**WHAT THE TASK REQUIRES**
Give back exactly the lines from the one that includes "Task: Click the Open Knowledge button" to the last line below, both included, and no further lines.

**DATA SUPPLIED**

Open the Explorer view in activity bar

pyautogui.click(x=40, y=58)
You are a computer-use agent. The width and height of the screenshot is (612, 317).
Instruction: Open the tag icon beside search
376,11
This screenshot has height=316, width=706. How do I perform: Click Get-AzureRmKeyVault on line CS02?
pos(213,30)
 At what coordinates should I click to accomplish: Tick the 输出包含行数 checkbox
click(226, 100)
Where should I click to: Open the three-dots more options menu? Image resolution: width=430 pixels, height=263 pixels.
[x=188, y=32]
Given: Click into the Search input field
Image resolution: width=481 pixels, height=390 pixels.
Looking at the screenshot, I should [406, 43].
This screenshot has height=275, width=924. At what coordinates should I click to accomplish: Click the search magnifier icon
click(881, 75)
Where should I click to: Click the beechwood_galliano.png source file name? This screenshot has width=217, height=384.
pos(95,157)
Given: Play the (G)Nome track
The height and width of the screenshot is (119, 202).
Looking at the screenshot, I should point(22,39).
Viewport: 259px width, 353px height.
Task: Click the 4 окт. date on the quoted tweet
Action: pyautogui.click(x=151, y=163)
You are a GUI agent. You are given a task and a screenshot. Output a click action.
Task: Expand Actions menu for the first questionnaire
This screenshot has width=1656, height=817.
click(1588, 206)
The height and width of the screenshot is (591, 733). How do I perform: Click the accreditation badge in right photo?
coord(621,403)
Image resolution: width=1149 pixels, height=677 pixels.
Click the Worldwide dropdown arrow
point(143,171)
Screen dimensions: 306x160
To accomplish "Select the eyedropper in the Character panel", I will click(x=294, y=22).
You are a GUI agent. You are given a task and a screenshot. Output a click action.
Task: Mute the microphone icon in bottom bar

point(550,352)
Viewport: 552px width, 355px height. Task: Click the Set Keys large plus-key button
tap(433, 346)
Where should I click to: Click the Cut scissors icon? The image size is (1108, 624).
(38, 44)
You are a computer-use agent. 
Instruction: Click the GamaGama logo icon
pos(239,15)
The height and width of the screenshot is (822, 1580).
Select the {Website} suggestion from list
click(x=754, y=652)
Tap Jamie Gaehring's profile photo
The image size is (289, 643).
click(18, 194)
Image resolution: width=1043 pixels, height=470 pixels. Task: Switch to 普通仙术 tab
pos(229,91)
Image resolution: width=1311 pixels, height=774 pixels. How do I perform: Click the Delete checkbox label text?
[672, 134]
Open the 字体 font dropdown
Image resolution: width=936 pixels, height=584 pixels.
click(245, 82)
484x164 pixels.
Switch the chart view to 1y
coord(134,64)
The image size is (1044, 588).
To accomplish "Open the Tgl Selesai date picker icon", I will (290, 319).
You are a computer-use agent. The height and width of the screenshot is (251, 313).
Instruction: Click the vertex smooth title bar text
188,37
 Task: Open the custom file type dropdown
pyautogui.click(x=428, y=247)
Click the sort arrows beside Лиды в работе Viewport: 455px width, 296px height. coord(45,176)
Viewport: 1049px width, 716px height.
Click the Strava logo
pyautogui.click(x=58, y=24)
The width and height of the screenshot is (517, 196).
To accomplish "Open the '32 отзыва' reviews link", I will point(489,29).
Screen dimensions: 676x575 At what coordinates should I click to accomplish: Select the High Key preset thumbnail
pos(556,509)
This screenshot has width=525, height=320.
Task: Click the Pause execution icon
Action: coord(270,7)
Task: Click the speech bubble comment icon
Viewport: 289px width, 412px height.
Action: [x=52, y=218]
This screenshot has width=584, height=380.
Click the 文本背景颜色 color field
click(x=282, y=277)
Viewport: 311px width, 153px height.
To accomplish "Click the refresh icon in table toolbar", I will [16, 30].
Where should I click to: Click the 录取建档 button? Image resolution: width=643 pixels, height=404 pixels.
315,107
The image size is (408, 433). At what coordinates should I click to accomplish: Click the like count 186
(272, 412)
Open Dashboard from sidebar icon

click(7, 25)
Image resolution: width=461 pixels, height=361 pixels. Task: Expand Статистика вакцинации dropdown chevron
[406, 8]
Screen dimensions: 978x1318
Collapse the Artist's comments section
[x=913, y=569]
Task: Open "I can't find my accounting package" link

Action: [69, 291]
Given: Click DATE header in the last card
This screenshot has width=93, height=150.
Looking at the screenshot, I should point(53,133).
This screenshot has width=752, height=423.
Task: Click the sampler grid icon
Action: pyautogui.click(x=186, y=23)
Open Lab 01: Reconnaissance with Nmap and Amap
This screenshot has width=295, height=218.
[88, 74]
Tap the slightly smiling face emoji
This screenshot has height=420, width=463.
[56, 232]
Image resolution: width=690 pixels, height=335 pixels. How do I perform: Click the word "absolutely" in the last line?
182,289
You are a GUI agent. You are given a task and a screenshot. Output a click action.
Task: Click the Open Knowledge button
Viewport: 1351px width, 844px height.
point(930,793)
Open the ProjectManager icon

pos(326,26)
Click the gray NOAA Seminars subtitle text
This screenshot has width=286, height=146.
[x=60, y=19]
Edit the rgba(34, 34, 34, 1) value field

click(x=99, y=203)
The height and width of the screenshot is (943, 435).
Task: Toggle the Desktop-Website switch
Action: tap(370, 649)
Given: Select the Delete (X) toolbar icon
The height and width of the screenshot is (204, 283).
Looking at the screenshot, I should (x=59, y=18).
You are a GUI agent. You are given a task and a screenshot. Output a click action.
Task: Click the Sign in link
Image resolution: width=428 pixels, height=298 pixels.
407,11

**REPLY**
Task: Click the Open Knowledge button
Viewport: 1351px width, 844px height.
point(930,793)
Open the ProjectManager icon

pos(326,26)
Click the gray NOAA Seminars subtitle text
This screenshot has width=286, height=146.
[x=60, y=19]
Edit the rgba(34, 34, 34, 1) value field

click(x=99, y=203)
The height and width of the screenshot is (943, 435).
Task: Toggle the Desktop-Website switch
Action: tap(370, 649)
Given: Select the Delete (X) toolbar icon
The height and width of the screenshot is (204, 283).
Looking at the screenshot, I should (x=59, y=18).
You are a GUI agent. You are given a task and a screenshot. Output a click action.
Task: Click the Sign in link
Image resolution: width=428 pixels, height=298 pixels.
407,11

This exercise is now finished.